Salary column exists!
Revenue column does not exist.

Getting Column Names with Their Index Positions

for i, col in enumerate(df.columns):
print(f" {i}: {col}")

Output:

  0: Name
1: Department
2: Age
3: Experience
4: Salary
5: FullTime

Getting Column Names Along with Data Types

for col in df.columns:
print(f" {col:12s}{df[col].dtype}")

Output:

  Name         → object
Department → object
Age → int64
Experience → int64
Salary → int64
FullTime → bool
tip

For a more comprehensive overview of your DataFrame structure, use df.info() or df.dtypes - these show column names along with data types and non-null counts.

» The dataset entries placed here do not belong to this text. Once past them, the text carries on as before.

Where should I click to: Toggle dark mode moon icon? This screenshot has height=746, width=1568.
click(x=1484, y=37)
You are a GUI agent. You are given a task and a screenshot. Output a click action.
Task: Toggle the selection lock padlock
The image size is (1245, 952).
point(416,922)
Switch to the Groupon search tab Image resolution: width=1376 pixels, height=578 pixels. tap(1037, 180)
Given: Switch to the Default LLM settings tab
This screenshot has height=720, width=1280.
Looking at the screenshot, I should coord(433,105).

Renaming Columns Programmatically

# Convert all column names to lowercase with underscores
df.columns = [col.lower().replace(' ', '_') for col in df.columns]
print(df.columns.tolist())

Output:

['name', 'department', 'age', 'experience', 'salary', 'fulltime']

Method Comparison

MethodReturnsBest For
df.columnsIndex objectGeneral use, checking membership
df.columns.tolist()Python listWhen you need a mutable list
list(df.columns)Python listSame as .tolist()
df.keys()Index objectDict-like API compatibility
df.columns.valuesNumPy ndarrayWhen working with NumPy
sorted(df.columns)Sorted listAlphabetical ordering
df.select_dtypes().columnsIndex objectFiltering by data type

Conclusion

Getting column names from a Pandas DataFrame is straightforward.

  • The .columns attribute is the primary way to access them, returning an Index object.
  • Convert it to a Python list with .tolist() when you need standard list operations, or to a NumPy array with .columns.values for NumPy compatibility.
  • For filtering columns by type, use df.select_dtypes(), and for checking if a column exists, use the in operator directly on df.columns.

These methods cover virtually every scenario you'll encounter when working with DataFrame column names.